Each line of the records below that holds "Given" should be copied out.

--- START ---

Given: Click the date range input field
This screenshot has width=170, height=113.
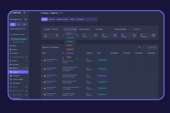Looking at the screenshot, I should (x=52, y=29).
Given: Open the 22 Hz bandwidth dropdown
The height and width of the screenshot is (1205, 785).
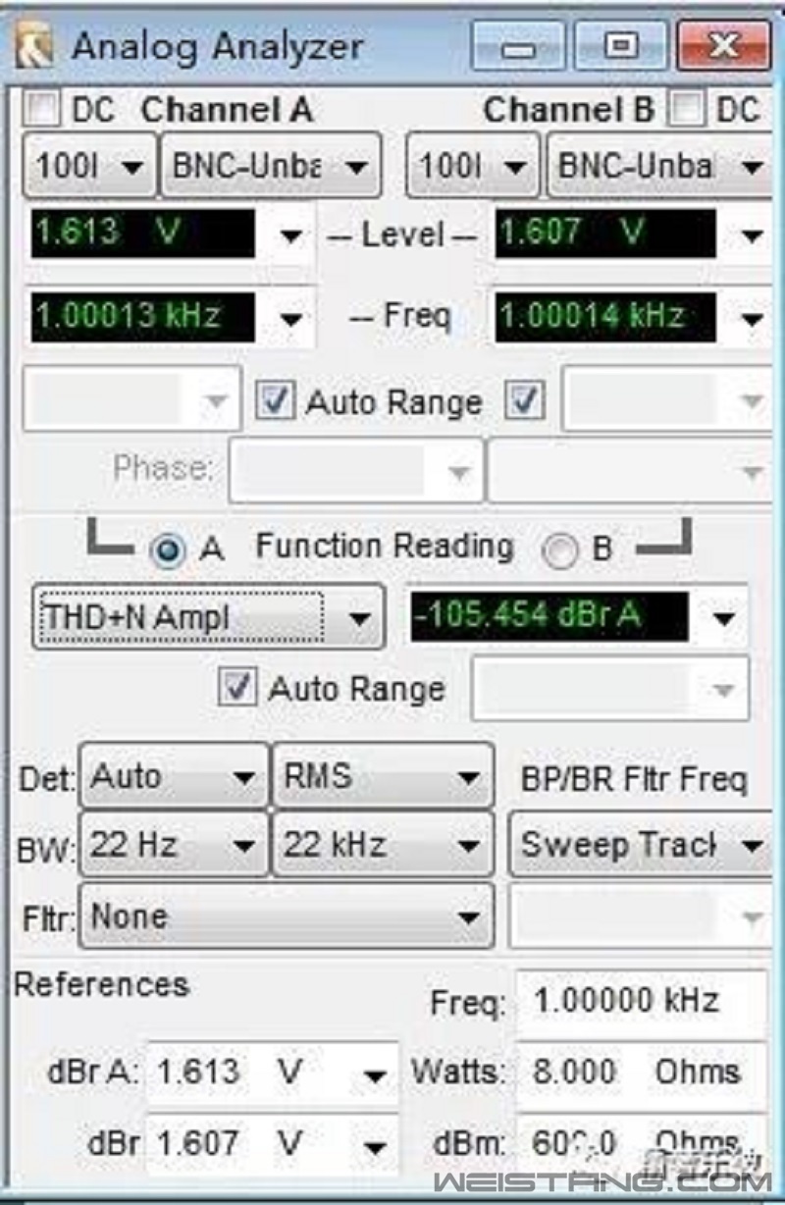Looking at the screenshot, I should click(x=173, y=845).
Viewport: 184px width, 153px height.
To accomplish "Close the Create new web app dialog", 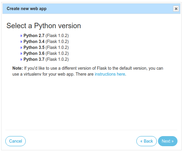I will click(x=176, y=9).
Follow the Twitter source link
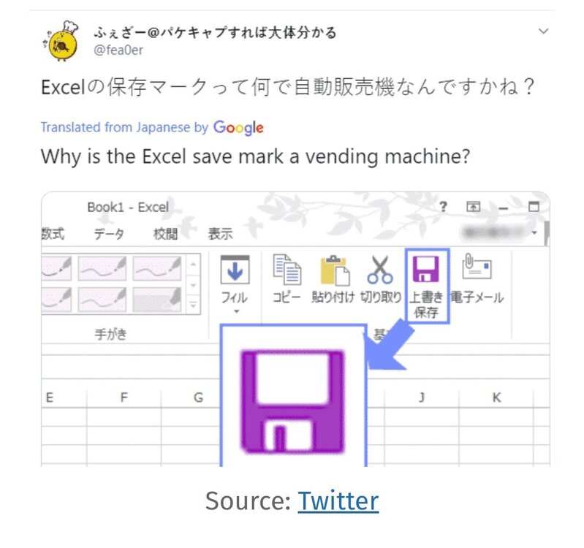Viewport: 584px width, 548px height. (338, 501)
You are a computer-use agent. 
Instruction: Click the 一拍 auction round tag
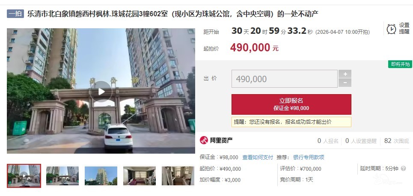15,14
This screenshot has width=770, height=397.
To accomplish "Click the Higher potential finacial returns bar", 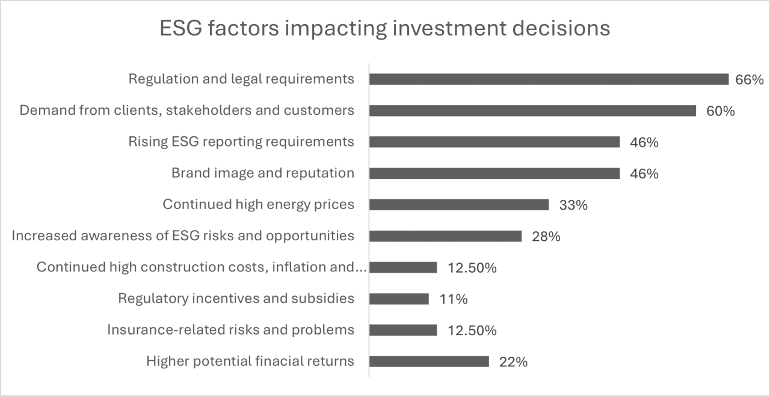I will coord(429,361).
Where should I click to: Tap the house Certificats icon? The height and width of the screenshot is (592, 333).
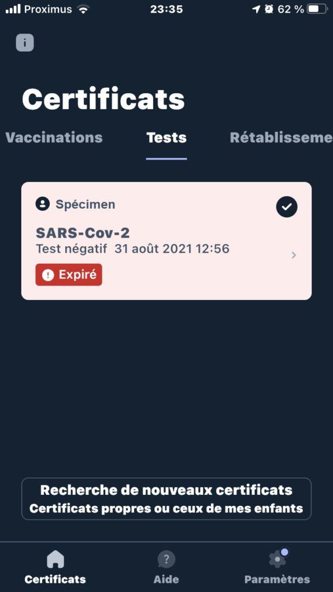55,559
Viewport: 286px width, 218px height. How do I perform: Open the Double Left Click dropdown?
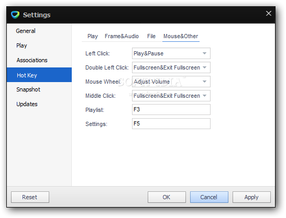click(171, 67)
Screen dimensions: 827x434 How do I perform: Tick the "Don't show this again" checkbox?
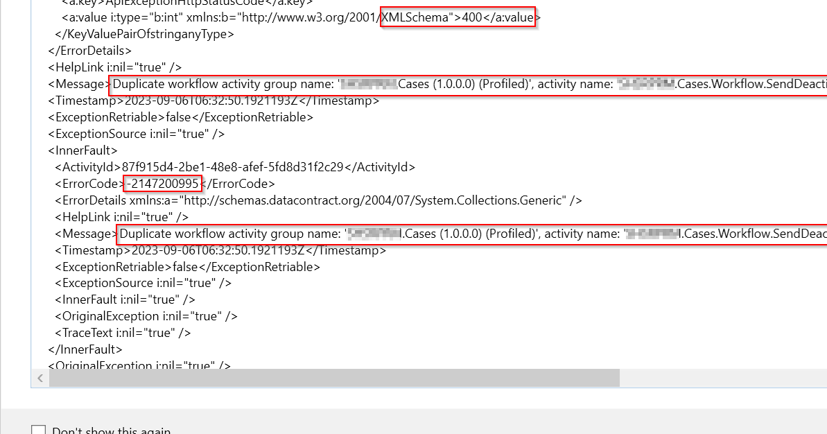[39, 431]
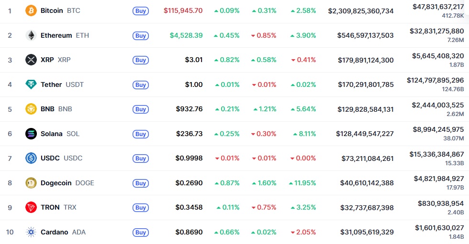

--- END ---

Output for this exercise →
Given: Click the date range input field
Given: Open the 22 Hz bandwidth dropdown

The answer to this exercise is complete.